Stated exercise - Return each line of the material below word for word, leaving out the pictures.

▽

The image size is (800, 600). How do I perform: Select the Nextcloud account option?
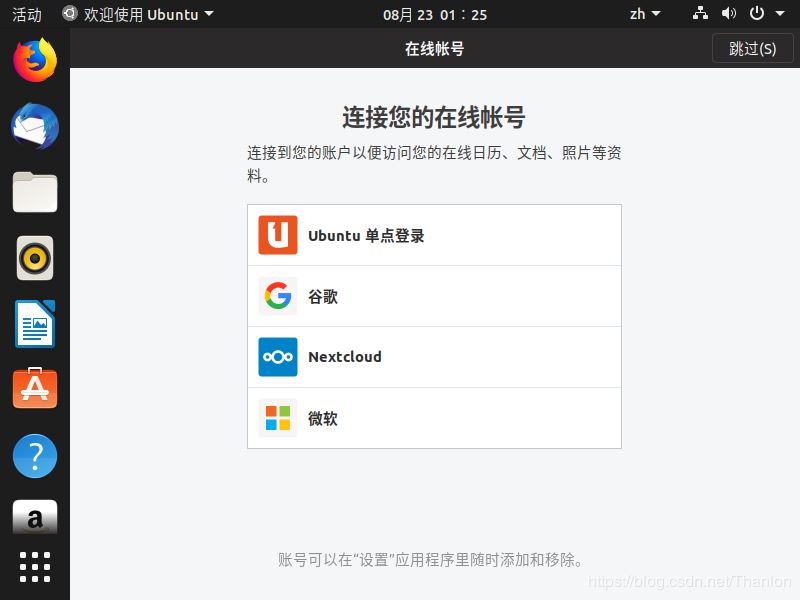[434, 357]
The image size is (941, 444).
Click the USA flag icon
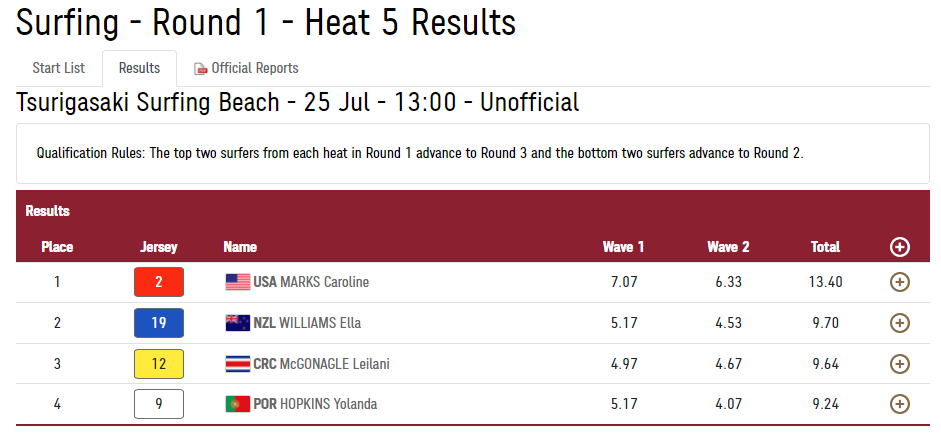click(x=237, y=282)
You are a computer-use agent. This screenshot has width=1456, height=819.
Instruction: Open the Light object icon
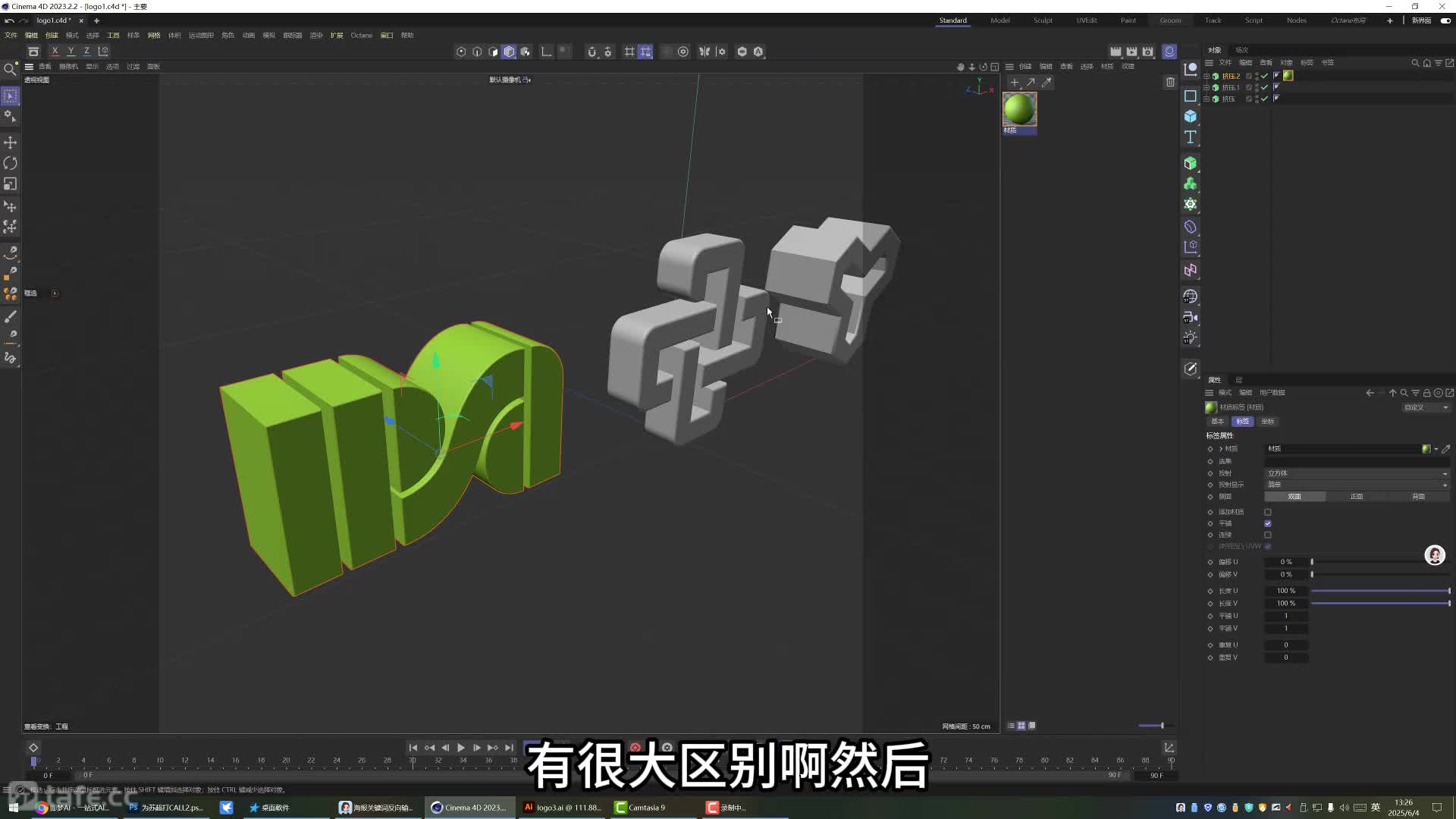click(x=1191, y=338)
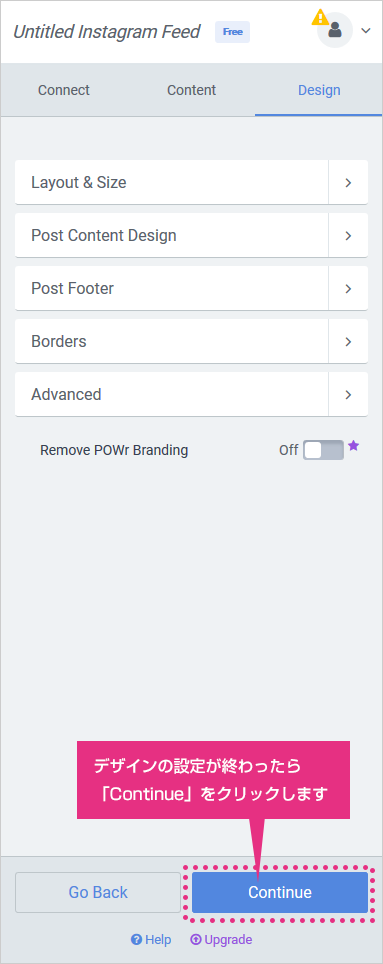This screenshot has width=383, height=964.
Task: Select the Design tab
Action: (x=319, y=90)
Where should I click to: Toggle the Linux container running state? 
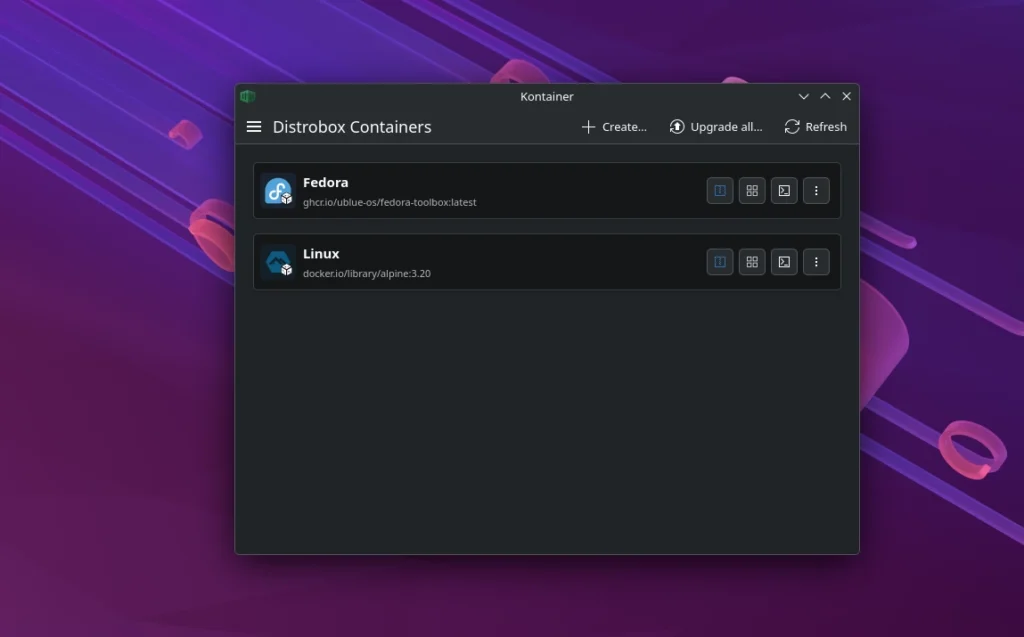click(720, 262)
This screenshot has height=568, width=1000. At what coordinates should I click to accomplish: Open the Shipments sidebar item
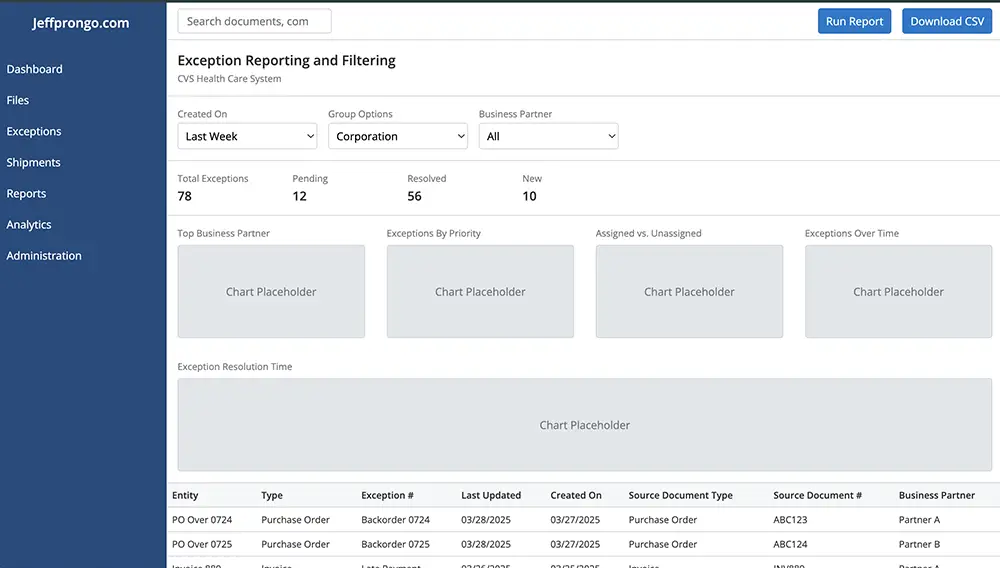(33, 163)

△

Reply to the task -
The image size is (800, 600). How do I perform: Select the Nextcloud account option?
[434, 357]
The image size is (941, 444).
Click the USA flag icon
click(x=237, y=282)
You are a computer-use agent. This screenshot has width=1456, height=819.
Instruction: Open the Light object icon
click(x=1191, y=338)
This screenshot has width=383, height=964.
Task: Select the Design tab
Action: (x=319, y=90)
Where should I click to: Toggle the Linux container running state? 
click(720, 262)
This screenshot has height=568, width=1000. At what coordinates should I click to accomplish: Open the Shipments sidebar item
(33, 163)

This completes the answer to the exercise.